The past two years have blurred the lines between work and home, digital and physical, online and offline. The 9-5 world we lived in has been upended, and the word “hybrid” has taken on new meaning. As we move into 2022 and the unique challenges it brings, organizations are having to define what the future of work will look like.
But they won’t be doing it alone. The eLearning framework can provide a model of how these organizations can thrive. “Blended” is not a new term to those in the learning and development industry, and blended learning has been around long before office life was reimagined.
What is blended learning?
Hybrid learning, also known as blended learning, combines in-person teaching with online learning. In this approach, eLearning does not replace face-to-face learning. Instead it simply reduces the amount of time spent in a traditional classroom environment.

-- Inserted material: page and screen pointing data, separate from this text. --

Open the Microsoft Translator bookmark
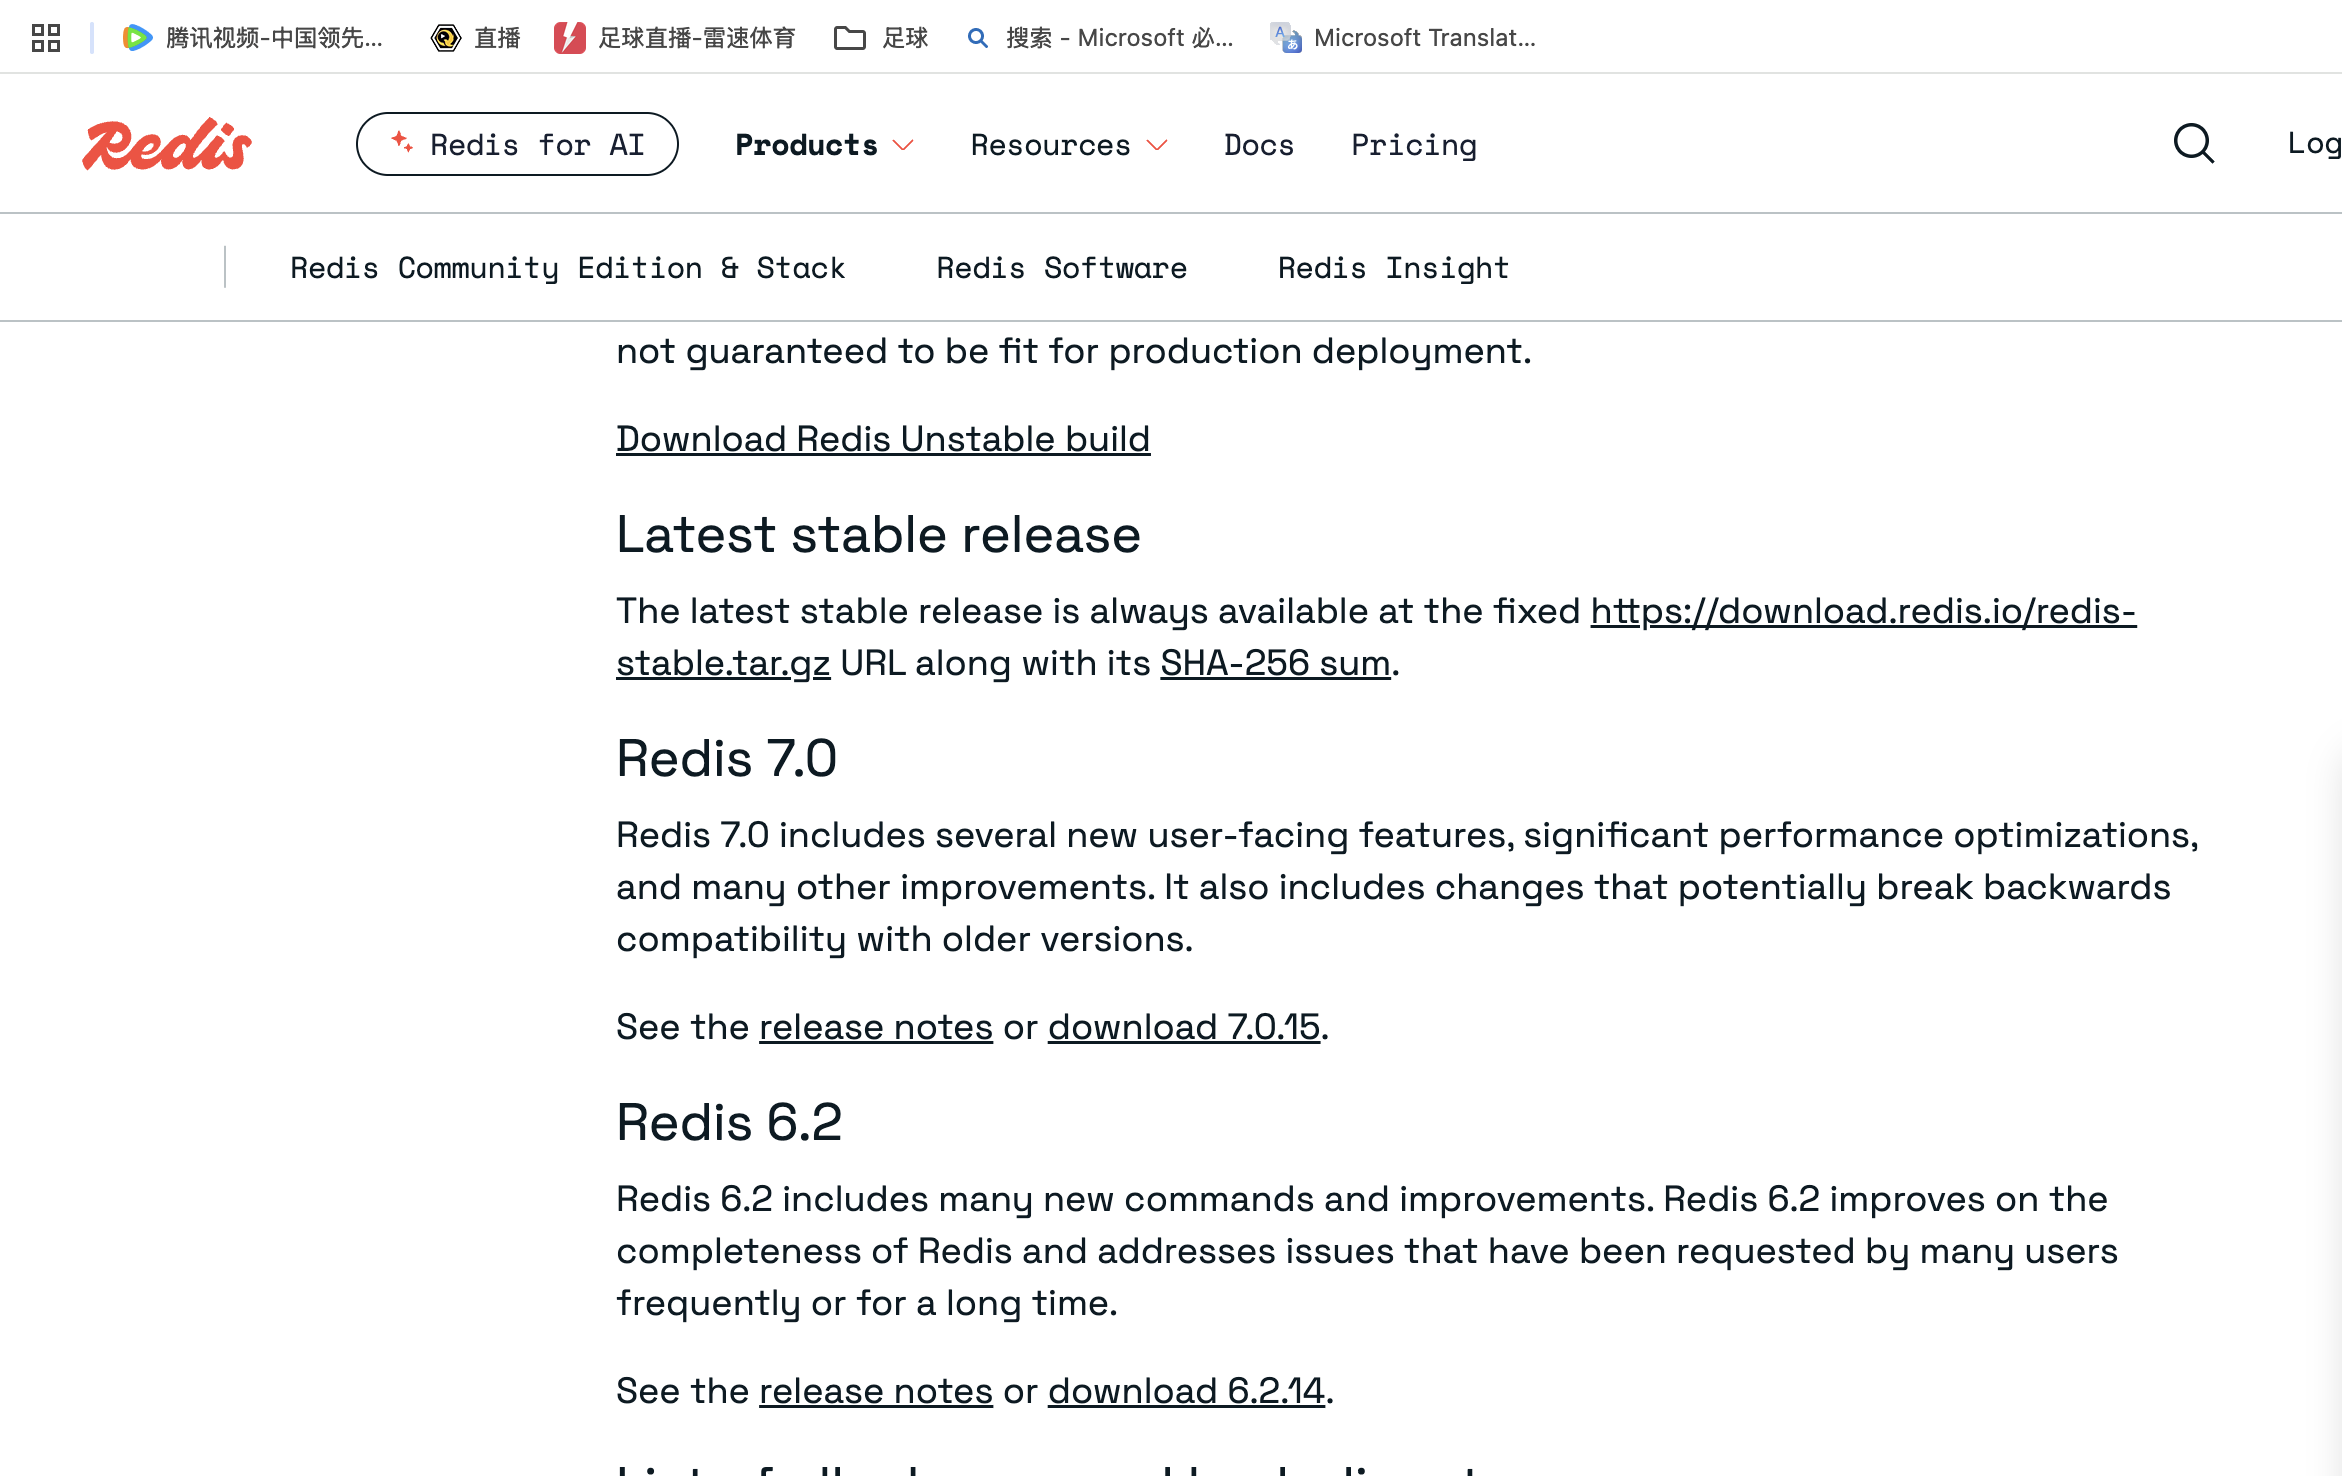This screenshot has width=2342, height=1476. pyautogui.click(x=1403, y=38)
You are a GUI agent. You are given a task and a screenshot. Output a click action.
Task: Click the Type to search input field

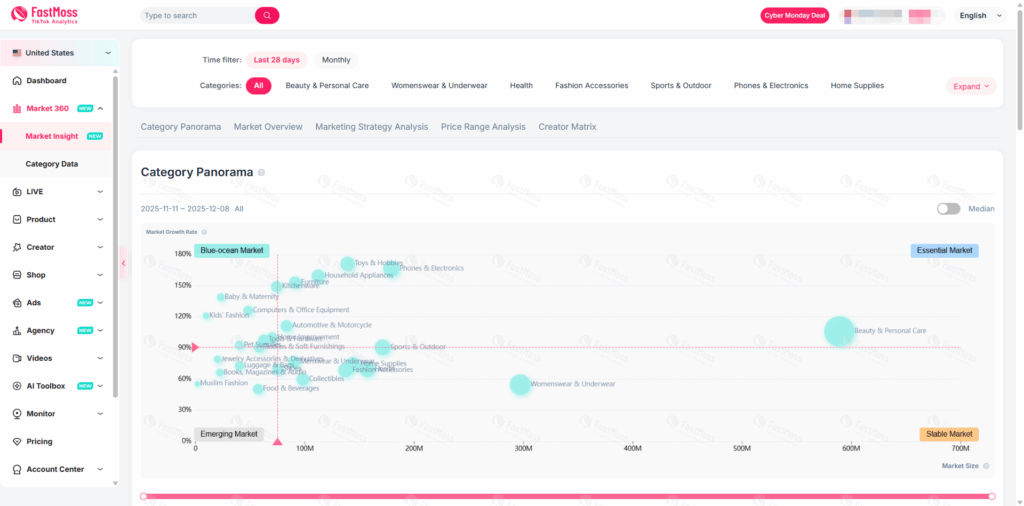click(196, 16)
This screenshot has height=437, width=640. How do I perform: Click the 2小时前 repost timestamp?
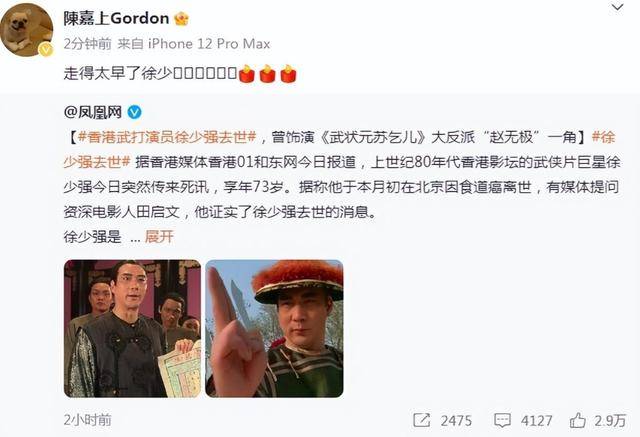pyautogui.click(x=87, y=420)
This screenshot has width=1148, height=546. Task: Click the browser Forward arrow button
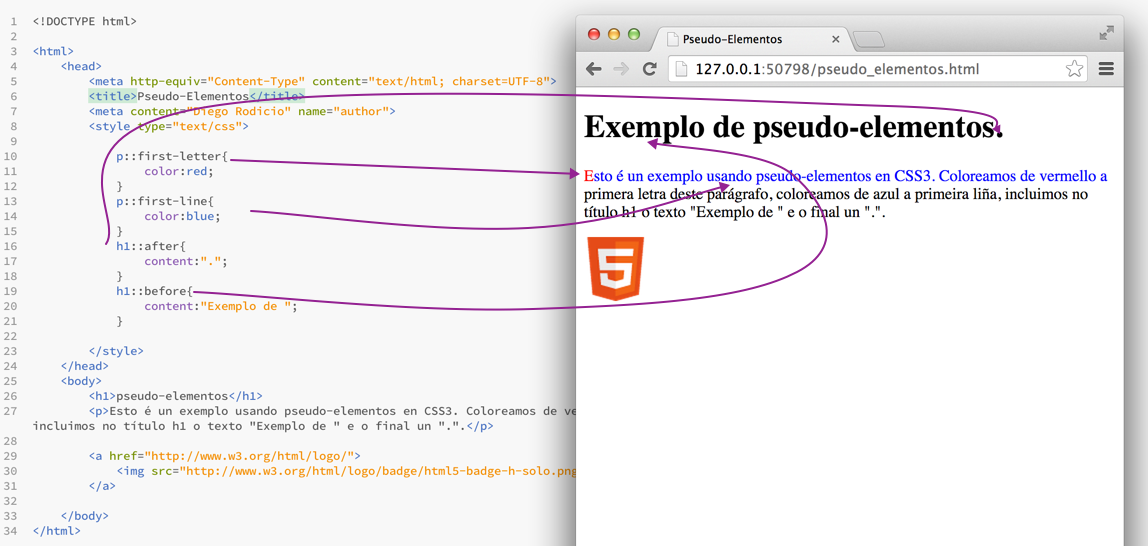621,69
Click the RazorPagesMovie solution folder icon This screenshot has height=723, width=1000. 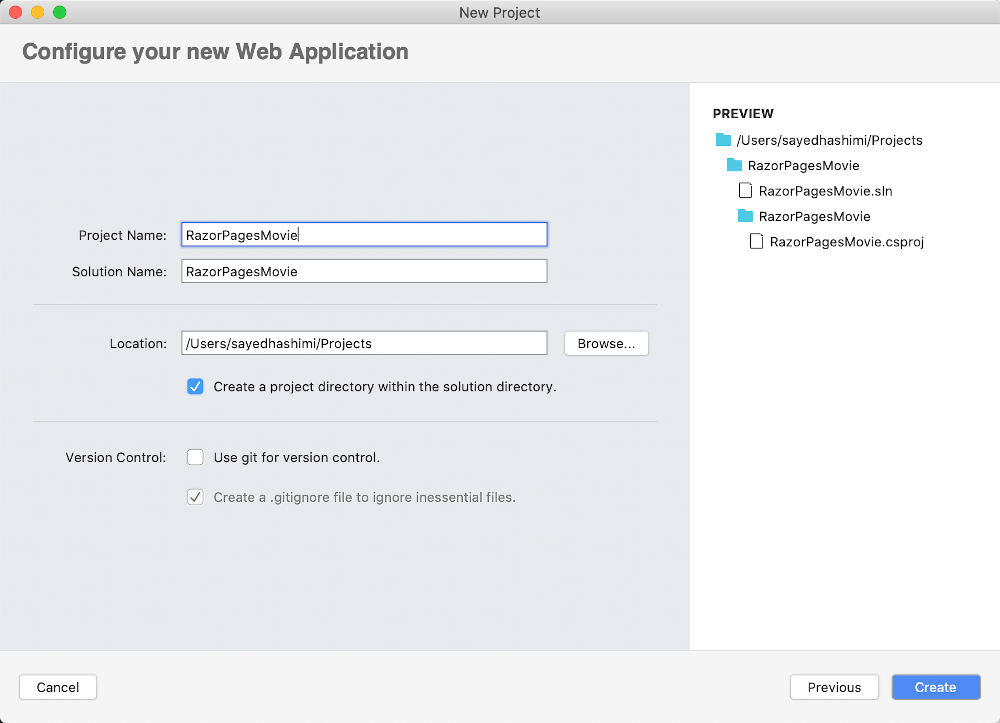coord(735,165)
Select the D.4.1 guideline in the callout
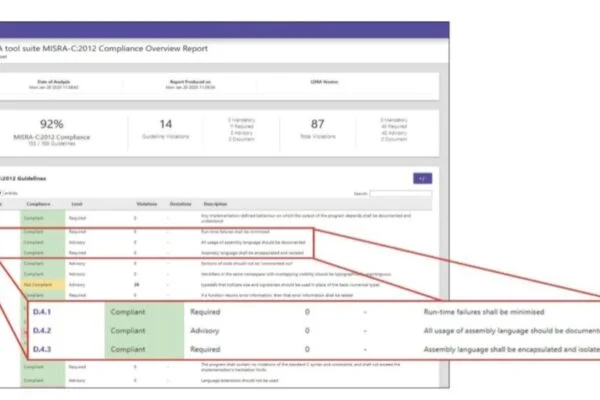Screen dimensions: 600x400 (x=44, y=311)
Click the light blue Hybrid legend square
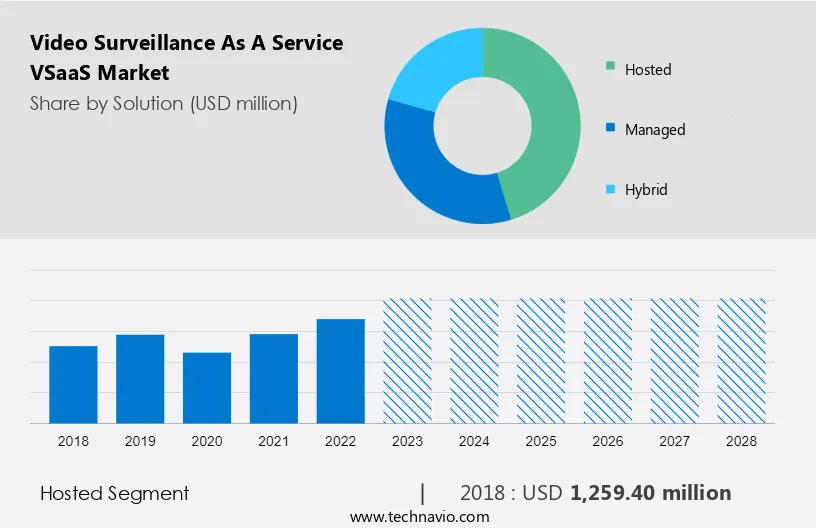 (609, 188)
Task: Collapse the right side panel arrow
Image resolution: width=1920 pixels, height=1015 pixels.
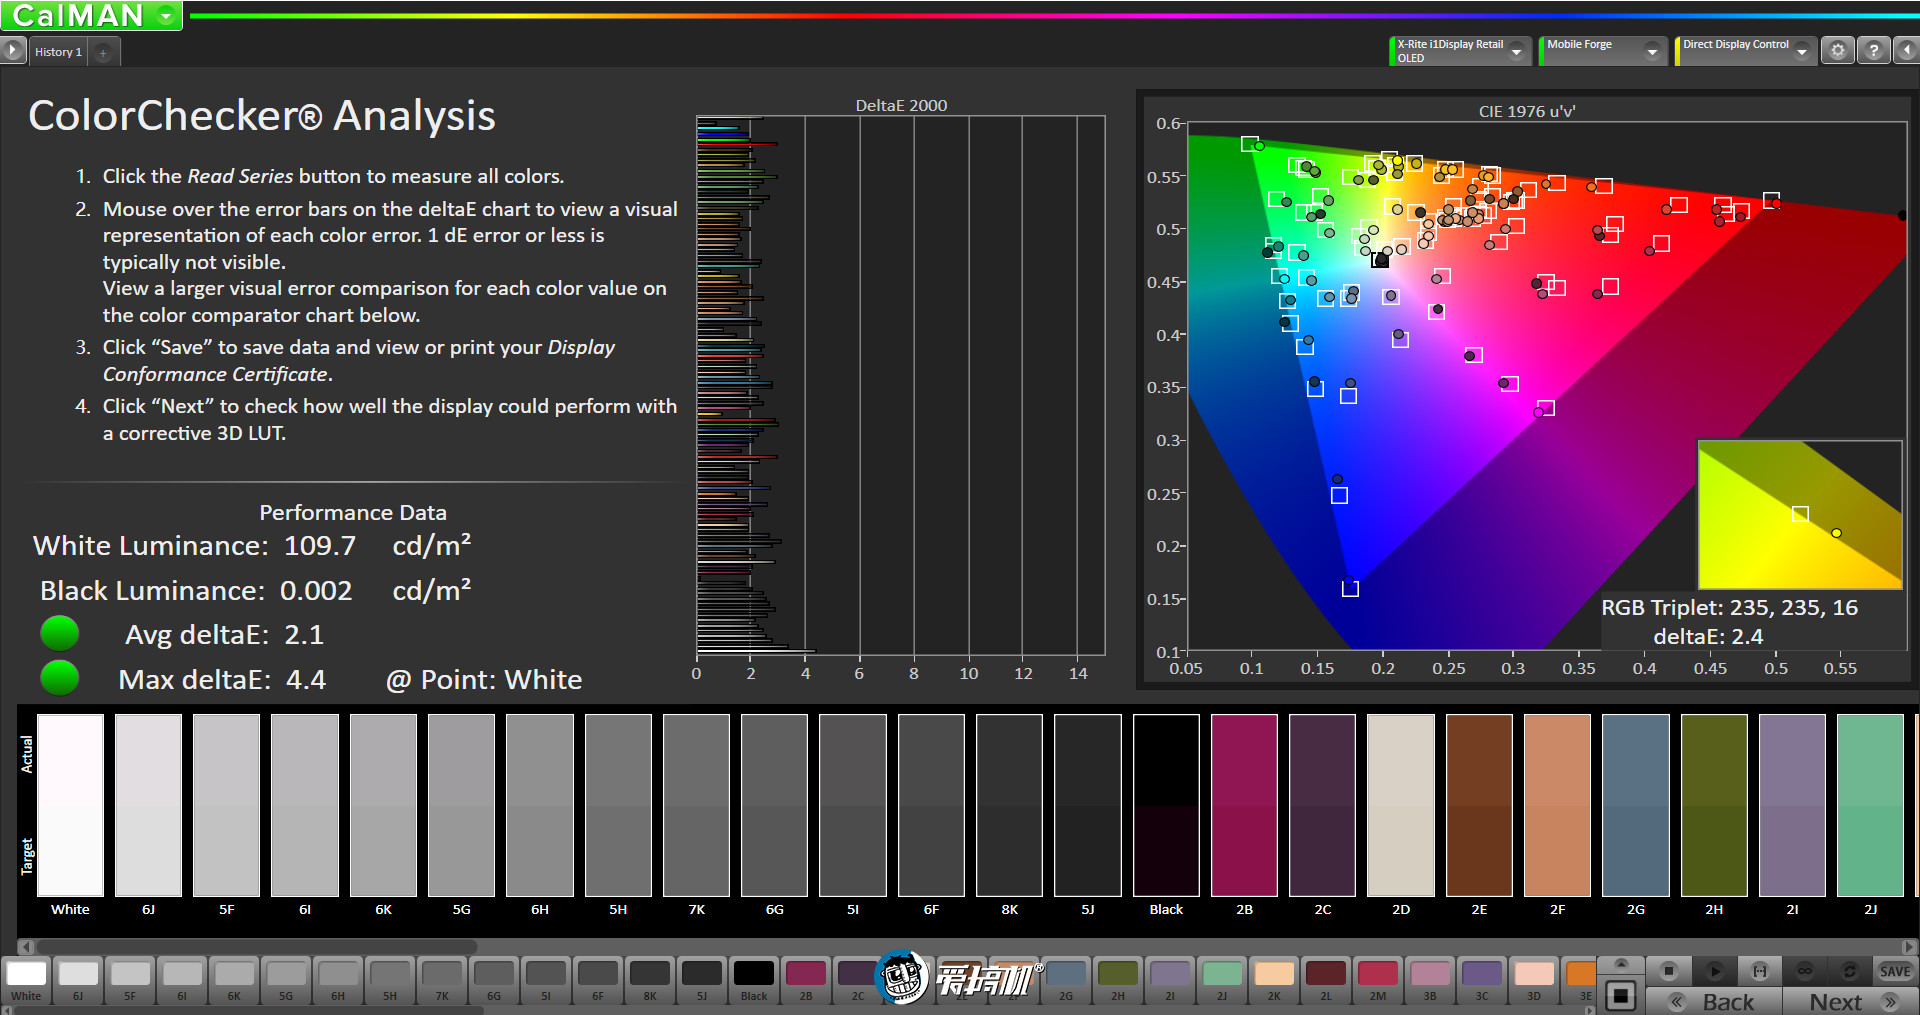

Taking a blended approach to learning combines the strengths of each approach. In-person training typically requires everyone to be in one place, at one time, and to all learn at the same pace, whereas online training provides more flexibility for workers to take courses at their own pace. Combining online training with the occasional in-person class accounts for different schedules, while still encouraging interaction and holding learners accountable for their online lessons. This combination of the small and the large setting increases the likelihood of learner success, as we all thrive in different environments.
What does blended learning mean for the workplace?
The pandemic accelerated the already increasing trend of companies adopting eLearning for the workplace. Online training is ideal for large companies spread out over many cities, states or even countries. The courses can be accessed from anywhere, provide consistent material, and feed data back to supervisors and managers to evaluate. Implementing a blended learning solution can maximize your L&D investment by providing real-world experience and discussion.
Let’s explore “just-in-time” training—the idea that employees need access to specific information immediately in order to complete a task. Online training is great for meeting these needs, as employees can take courses on the topics they need right away. Bringing that knowledge back to a larger group setting for discussion will increase the value of the knowledge and the impact of the training. A quick online course on handling an angry customer is great for an immediate need that can then be brought back to the customer service team to receive real-time feedback.
Blended learning seeks to address the challenges of a company with dispersed staff by combining the benefits of both face-to-face and online learning. As organizations continue to mix office interactions with digital ones, the ways in which they train and develop their staff will need to keep up. Embracing a blended model for both working and learning will modernize culture while keeping all your employees connected.